- Born: 1943 (age 82–83) Brisbane, Queensland
- Style: Abstract expressionism
- Awards: Guggenheim fellowship
- Website: virginiacuppaidge.com

= Virginia Cuppaidge =

Australian artist (born 1943)

Virginia Cuppaidge (born 1943) is an Australian contemporary abstract expressionist painter. She lived and worked in New York for almost five decades, before returning to live permanently in Australia. Since 1965, Cuppaidge has held more than thirty-three exhibitions in Australia, USA and Canada.

== Biography ==

Born in Brisbane, Queensland, in 1943, Cuppaidge was the middle child of Russell and Judy Cuppaidge. Her father's portrait, painted by Jon Molvig, was shortlisted for the 1959 Archibald Prize. Cuppaidge moved to Sydney and earned a Master of Fine Art degree from the Mary White School of Art. She lived in New York from 1968 until returning to Australia in 2017 and settled in Newcastle, New South Wales.

== Early career ==
Influenced from a young age by her mother, a botanical painter with an interest in textiles, Cuppaidge dabbled with textiles in the 1960s but soon became interested in painting. She studied in Sydney with Desiderius Orban, Stanislaus Rapotec, Marea Gazzard, John Olsen and Robert Klippel before moving to New York in 1969. Arriving in New York, she called the only contact she had, Australian sculptor Clement Meadmore. They became a couple that year, and Meadmore found Cuppaidge a studio where she began to work on her large-scale geometric abstractions.

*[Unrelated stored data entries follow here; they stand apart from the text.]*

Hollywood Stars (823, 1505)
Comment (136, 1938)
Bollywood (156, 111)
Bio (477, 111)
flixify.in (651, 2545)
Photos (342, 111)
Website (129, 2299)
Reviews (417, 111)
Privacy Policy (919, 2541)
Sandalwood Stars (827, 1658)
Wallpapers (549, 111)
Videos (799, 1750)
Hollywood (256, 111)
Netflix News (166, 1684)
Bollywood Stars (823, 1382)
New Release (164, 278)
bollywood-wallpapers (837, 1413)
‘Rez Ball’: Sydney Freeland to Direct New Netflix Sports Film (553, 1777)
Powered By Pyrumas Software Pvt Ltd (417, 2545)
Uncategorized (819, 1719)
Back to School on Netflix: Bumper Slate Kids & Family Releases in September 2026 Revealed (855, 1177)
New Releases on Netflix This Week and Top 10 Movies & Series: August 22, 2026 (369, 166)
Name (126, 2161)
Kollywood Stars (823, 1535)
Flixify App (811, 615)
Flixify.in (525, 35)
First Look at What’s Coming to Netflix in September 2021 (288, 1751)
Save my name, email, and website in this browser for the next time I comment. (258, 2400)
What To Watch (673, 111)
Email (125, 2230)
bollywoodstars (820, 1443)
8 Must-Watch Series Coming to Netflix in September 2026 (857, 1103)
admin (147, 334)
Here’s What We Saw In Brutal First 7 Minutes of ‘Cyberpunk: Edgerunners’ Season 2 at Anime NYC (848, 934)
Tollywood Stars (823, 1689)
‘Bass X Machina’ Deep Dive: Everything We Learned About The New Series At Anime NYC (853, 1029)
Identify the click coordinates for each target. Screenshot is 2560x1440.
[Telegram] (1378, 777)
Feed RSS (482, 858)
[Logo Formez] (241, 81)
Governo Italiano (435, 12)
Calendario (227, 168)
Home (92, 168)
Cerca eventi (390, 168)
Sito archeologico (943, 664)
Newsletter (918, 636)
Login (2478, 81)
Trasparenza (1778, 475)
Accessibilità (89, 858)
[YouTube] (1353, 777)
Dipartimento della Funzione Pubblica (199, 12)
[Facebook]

== Artistic Development ==
Cuppaidge's first solo show was in 1973 at A. M. Sachs Gallery in New York. Her work impressed the New York art critic Clement Greenberg, who commented on Cuppaidge's "sophisticated maturity". In 1974 Cuppaidge returned to Australia with a body of work which was exhibited at Gallery A in Sydney. The Bulletin referred to her work as 'handsome, no compromise works' in a horizontal format and the arts writer was impressed with Cuppaidge's 'boldness of conception'.

Cuppaidge was awarded a Guggenheim Fellowship in 1976. Cuppaidge did not entirely remove herself from her Australian roots, successfully applying for an Australia Council grant to assist with studio costs in New York.

During her years living in New York, Cuppaidge exhibits regularly in both the United States and Australia. In 1993 she exhibited with fellow ex-patriate Australian artist Judith Cotton at the Wagner Gallery in Hong Kong.

Her work is held by the National Gallery of Australia; Art Gallery of New South Wales; Art Gallery of Western Australia; Australian Consulate General, New York; Jazz Museum in Harlem, New York; Australian Embassies; Chase Manhattan Bank, New York City; Neuberger Museum, NY; Whitney Communications, New York City; Westpac Bank, New York City.

Georffrey de Groen interviewed Cuppaidge for his Oral History Collection at the National Library of Australia in 1976.

== Oral History ==
An oral history with Cuppaidge recorded in 1976 is accessible through the National Library of Australia.